The Times reported that Mr Shadid and Mr Hicks were recently helped by smugglers through the border area in Turkey adjoining Syria's Idlib province and were met by guides on horse-back.
Mr Hicks told the newspaper that Mr Shadid suffered one bout of asthma the first night, followed by a more severe attack a week later on the way out.
"I stood next to him and asked if he was okay, and then he collapsed," he told the Times.
He said Mr Shadid was unconscious and his breathing was "very faint" and "very shallow". After a few minutes, he said he could see that Mr Shadid "was no longer breathing".
Mr Shadid, an American of Lebanese descent who strove to capture untold stories in Middle East conflicts from Libya to Iraq, had a wife, Nada Bakri, a son and a daughter.
He had previously worked for the Associated Press, The Washington Post and The Boston Globe.
He won Pulitzer Prizes for international reporting in 2004, when he was with the Post, and in 2010, when with the Times, for his Iraq coverage.
In 2004, the Pulitzer Board praised "his extraordinary ability to capture, at personal peril, the voices and emotions of Iraqis as their country was invaded, their leader toppled and their way of life upended".

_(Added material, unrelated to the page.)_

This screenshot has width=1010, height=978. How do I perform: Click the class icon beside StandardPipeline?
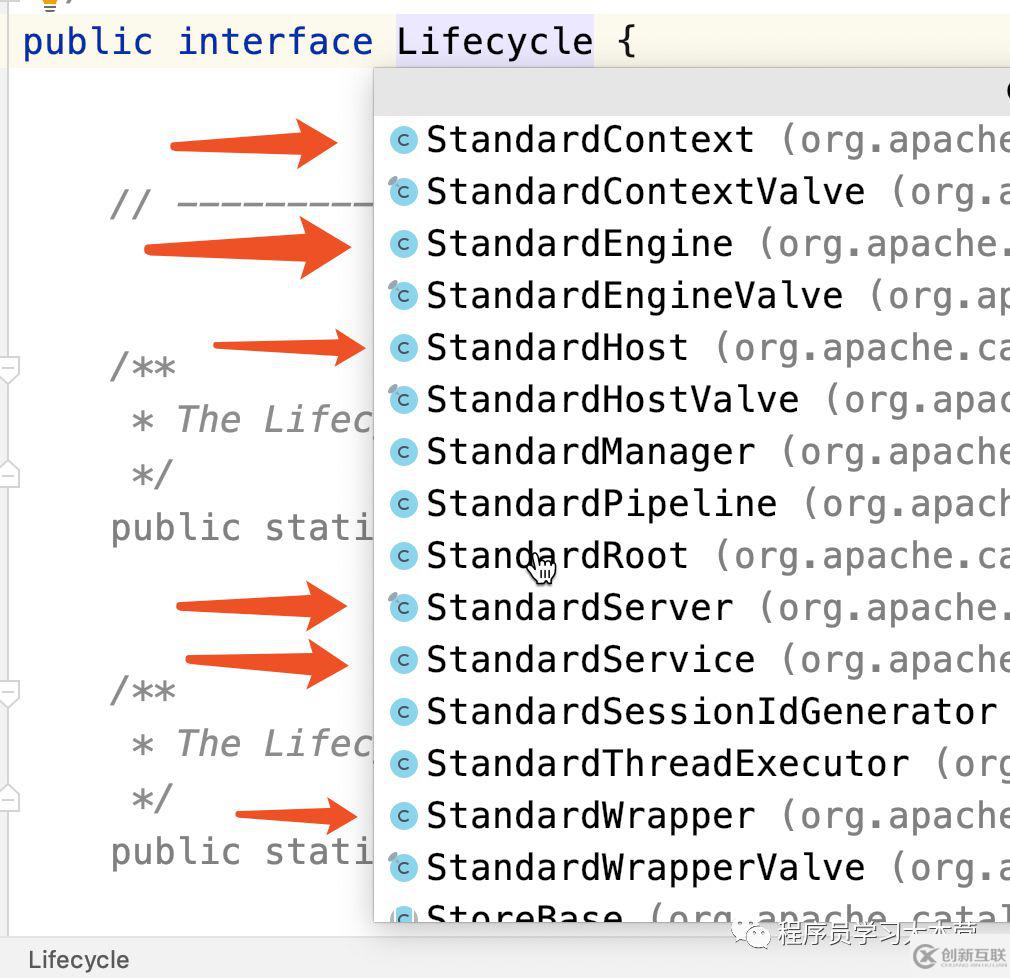pyautogui.click(x=403, y=504)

Mr Shadid was also the author of three books, including House Of Stone: A Memoir Of Home, Family, and A Lost Middle East, in which he wrote about restoring his family's home in Lebanon.

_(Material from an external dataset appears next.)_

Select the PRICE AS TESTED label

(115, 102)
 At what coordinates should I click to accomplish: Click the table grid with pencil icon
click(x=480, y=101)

Mr Shadid was a native of Oklahoma City and graduated from the University of Wisconsin-Madison. He joined the AP in Milwaukee in 1990, worked on the international desk in New York and served as the AP's news editor in Los Angeles. He was transferred to Cairo in 1995, covering stories in several countries.
AP senior managing editor John Daniszewski, who worked with Mr Shadid in Baghdad during the US invasion in 2003, called him "a brilliant colleague who stood out both for his elegant writing and for his deep and nuanced understanding of the region".
"He was calm under fire and quietly daring, the most admired of his generation of foreign correspondents."